Beaten Down, Getting Up

Maybe it had to take some contemplation for people to give a damn about a guy like Van Damme again. Well, on his part, at least. With JCVD as VD’s latest film (released in the US late last year), the actor’s initials give the film — the culmination of all of his probable contemplation — an impacting stamp. Instead of Jean-Claude breaking a roundhouse kick out against bar brawlers or extra-dirty politicians, he brings it upon himself, taking on the role of a down-and-out action movie veteran who returns to his native Brussels broke, stripped of roles (they all went to Seagal after he “promised to cut his ponytail off”) and of his daughter’s custody. Essentially, Van Damme plays himself, but with the extra baggage of being caught in the middle of a bank heist that he becomes marked as a suspect of.

Brussels, where Jean-Claude is still revered as its pec-flexing pride, becomes his Ghost of Christmas Past, Present, and Future — a catalyst to the man’s catharsis. Though he renders himself a refreshing spectacle by learning to poke fun at himself — a Belgian taxi driver berating him and bank robbers taunting him for his real-life inability to bust a kickboxing move — some of his admissions in the film are as bleak as his pasty, age-weathered mug on the JCVD movie poster. “I’m 47 years old and it’s very difficult for me to do everything in one shot,” he gasps to an Asian director who drops him in a strenuous single-take action sequence.

More than a meta-magnanimous way of letting viewers know that yes, Van Damme knows what you think of him, the sharp point in the movie is that, well, Van Damme actually cares. It’s a five-and-a-half-minute monologue delivered at the end of JCVD that is his cool penance — confessing, with tears and hands pressed together, the many errors of his ego: snorting the coke of fame, screwing women over, becoming an animal hungry for validation. “Van Damme the beast, the tiger in the cage...” he muses, while holed up in the bank. “I was wasted mentally and physically.” 

That reviews for JCVD made it its tragic hero’s most critically acclaimed film — “[Van Damme] has never seemed more convincing” said USA Today — is no surprise. The Belgian he-man’s fall from grace could just as well point to an America, once hot-blooded and virile, that has succumbed to the same. Action cinema went with its excess, obesity, and all the meatheads knocking their Buds back to what a damn good nation they’ve got. ‘Course, the beast just had to break down some time.  

But America’s the land of second chances — for action stars, for men, for itself, even — and the rise of Mickey Rourke is proof of that. From promising face of tough guys in the ‘80s to poster boy of muddled cosmetic surgery and arrested development in the ‘90s (DUIs, spousal abuse, etc.), Rourke became Hollywood’s prodigal son, holding up this season’s “comeback kid” banner with The Wrestler. The Golden Globes, the Oscars — everyone gave him a bro-hug for playing an “old, broken-down piece of meat” still chasing acclaim in a “sport” that seemed to have hung its tights up in the ‘90s; not too far from being an old, washed-up piece of shit actor himself.

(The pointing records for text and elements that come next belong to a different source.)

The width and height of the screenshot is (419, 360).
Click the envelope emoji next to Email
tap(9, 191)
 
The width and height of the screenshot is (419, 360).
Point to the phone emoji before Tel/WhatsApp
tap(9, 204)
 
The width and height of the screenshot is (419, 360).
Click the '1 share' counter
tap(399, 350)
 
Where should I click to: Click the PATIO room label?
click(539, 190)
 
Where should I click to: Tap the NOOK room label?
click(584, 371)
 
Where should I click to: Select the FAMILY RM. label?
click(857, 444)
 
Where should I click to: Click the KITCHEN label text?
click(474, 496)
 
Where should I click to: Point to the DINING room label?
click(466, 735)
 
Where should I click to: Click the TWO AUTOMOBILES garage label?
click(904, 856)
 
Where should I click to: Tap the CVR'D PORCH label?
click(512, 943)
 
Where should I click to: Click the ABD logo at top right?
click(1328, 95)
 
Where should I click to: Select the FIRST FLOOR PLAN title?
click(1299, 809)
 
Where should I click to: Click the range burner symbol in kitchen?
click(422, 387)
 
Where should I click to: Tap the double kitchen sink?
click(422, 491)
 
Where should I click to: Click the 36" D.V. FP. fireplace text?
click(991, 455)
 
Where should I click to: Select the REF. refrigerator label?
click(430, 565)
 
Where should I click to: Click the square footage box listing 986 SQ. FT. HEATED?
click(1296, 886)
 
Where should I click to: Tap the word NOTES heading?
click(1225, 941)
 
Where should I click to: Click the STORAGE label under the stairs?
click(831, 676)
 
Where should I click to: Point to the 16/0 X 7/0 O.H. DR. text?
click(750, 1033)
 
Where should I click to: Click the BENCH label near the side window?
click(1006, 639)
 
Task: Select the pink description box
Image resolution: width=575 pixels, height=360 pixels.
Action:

It was a role that required Rourke to get bruised up, more by surrendering to his raging past and claiming some inner peace within than all the wrangling retakes he had to fulfill. What was accomplished was less an acting feat and more his own unbearable scourge of admission and acceptance, just like America’s own stab at self-forgiveness by lionizing him once again. After all, whether fallen hero or beast, redemption meets he who can evolve into a man of action.